Task prompt.
Reproduce the records from the start through the line containing "[x=193, y=42]", changing "Platform" to "Region" and leaving all else unchanged.

* * * * * * *

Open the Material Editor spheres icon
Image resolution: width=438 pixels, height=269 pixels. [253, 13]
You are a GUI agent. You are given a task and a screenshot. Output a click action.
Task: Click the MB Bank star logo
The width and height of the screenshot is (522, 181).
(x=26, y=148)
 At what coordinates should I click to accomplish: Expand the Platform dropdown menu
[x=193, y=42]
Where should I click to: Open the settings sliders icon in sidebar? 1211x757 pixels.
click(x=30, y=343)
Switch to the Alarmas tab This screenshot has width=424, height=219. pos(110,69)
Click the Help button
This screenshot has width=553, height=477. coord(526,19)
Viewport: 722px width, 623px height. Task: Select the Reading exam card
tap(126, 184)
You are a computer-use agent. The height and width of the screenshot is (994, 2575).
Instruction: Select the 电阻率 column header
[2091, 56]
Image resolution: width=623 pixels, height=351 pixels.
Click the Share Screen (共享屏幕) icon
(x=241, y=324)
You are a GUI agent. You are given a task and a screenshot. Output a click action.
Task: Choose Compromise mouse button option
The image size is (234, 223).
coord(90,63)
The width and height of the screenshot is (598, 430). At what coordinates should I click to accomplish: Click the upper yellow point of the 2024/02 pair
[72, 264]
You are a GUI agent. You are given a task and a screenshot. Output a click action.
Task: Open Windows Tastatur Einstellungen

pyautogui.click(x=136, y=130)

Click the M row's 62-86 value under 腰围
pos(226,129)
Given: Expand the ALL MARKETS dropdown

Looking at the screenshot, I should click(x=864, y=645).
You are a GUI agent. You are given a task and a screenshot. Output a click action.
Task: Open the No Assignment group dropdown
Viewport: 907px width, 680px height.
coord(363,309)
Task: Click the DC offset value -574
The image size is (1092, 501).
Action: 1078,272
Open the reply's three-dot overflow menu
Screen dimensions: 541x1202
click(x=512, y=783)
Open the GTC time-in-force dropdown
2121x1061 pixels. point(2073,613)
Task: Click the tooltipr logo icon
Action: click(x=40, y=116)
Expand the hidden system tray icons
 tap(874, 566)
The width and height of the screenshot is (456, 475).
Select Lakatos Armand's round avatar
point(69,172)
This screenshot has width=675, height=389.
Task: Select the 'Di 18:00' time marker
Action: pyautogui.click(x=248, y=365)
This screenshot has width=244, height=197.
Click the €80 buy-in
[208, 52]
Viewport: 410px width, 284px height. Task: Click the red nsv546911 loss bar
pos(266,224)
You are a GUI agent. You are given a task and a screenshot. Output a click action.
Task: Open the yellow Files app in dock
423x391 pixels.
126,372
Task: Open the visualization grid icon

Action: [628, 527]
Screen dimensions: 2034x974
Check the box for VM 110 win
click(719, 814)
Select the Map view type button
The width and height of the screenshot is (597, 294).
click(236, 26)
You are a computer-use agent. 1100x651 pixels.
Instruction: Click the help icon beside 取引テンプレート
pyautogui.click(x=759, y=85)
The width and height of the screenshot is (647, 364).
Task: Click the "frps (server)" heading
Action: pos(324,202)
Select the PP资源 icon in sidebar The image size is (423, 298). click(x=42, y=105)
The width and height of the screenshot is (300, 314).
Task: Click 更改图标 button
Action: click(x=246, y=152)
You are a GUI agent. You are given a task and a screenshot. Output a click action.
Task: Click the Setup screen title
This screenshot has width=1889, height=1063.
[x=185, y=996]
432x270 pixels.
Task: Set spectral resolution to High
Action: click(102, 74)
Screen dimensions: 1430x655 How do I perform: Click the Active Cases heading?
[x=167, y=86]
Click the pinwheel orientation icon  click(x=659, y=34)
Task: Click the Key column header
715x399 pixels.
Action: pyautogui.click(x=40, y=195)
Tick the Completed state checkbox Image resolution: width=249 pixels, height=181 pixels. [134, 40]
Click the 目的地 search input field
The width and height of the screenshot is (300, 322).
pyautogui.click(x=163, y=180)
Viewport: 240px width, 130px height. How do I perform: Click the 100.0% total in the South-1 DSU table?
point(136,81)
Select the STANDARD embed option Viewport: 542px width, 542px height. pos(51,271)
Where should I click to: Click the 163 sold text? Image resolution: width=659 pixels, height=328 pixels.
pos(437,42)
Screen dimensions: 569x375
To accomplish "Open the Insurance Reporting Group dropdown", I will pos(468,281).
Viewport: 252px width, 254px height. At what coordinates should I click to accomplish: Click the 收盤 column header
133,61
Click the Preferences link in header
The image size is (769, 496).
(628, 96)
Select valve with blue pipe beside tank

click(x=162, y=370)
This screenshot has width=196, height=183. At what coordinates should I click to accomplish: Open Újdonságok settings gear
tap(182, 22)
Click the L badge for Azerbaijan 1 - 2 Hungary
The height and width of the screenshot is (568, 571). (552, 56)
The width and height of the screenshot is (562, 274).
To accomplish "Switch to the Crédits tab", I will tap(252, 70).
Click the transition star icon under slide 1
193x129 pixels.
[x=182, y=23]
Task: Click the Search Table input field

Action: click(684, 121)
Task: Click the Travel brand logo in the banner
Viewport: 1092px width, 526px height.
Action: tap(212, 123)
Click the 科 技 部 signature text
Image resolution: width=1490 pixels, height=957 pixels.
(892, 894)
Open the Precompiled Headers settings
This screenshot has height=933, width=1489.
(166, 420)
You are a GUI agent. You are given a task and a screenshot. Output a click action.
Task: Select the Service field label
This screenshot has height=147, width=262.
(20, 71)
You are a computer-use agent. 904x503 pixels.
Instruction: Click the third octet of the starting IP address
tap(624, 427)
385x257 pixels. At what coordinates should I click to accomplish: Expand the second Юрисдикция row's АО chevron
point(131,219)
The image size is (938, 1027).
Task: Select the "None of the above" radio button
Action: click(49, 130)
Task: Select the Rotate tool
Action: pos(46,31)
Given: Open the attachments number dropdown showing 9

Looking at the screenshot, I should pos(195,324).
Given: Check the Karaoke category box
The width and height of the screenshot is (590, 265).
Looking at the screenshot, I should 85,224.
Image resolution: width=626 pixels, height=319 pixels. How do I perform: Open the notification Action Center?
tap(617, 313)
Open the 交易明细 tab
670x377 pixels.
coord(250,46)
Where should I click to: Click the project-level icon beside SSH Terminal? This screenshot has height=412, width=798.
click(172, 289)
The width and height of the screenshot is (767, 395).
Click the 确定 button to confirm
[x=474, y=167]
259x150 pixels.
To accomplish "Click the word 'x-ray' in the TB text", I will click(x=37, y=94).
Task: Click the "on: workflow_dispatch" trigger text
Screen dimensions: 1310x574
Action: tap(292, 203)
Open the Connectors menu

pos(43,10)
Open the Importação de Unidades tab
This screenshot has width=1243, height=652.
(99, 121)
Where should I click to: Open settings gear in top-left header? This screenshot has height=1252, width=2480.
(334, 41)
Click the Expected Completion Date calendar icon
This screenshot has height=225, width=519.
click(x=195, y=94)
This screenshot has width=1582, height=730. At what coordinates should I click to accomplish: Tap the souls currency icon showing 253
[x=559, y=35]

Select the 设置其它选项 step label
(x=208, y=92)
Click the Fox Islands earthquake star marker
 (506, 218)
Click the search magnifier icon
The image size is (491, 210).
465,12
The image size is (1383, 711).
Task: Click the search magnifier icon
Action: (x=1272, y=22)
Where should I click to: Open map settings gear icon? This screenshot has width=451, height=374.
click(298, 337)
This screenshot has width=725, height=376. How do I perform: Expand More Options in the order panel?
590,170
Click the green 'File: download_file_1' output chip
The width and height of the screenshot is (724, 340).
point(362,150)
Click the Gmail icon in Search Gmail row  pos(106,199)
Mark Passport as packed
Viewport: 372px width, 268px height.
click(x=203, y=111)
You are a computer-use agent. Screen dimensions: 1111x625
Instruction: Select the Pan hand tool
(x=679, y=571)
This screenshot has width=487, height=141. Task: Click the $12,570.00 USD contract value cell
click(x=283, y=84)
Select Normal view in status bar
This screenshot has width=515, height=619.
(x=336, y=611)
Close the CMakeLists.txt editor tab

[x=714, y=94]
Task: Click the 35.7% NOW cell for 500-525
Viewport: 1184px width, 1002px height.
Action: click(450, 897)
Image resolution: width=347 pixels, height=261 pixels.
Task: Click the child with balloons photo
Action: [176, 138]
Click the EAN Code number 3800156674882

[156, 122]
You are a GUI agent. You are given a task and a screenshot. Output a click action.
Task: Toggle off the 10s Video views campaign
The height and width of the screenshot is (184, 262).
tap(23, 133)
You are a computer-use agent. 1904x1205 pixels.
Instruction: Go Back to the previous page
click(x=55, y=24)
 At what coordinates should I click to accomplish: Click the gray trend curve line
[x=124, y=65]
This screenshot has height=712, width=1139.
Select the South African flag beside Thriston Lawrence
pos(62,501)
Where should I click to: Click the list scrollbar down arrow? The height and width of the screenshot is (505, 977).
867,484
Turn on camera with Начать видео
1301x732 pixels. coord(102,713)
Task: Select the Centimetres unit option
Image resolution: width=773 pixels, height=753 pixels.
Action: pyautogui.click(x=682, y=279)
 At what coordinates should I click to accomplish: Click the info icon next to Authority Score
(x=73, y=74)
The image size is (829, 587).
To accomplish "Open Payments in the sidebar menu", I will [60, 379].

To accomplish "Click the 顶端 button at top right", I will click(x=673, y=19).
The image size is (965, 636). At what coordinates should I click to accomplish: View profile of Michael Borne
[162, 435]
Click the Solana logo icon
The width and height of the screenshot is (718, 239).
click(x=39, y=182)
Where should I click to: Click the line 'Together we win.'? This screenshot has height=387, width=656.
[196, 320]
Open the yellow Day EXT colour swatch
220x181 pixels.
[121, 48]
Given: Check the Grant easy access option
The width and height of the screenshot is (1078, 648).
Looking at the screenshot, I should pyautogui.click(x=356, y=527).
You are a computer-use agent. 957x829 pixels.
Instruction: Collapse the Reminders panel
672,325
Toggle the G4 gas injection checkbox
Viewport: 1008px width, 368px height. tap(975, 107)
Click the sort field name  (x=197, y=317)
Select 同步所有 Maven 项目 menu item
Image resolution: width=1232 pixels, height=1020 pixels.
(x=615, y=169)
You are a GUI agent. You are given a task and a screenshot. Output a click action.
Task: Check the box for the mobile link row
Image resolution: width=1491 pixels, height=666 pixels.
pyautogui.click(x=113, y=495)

* * * * * * *

Written response.
Open the Material Editor spheres icon
Image resolution: width=438 pixels, height=269 pixels. [253, 13]
You are a GUI agent. You are given a task and a screenshot. Output a click action.
Task: Click the MB Bank star logo
The width and height of the screenshot is (522, 181).
(x=26, y=148)
 At what coordinates should I click to accomplish: Expand the Region dropdown menu
[x=193, y=42]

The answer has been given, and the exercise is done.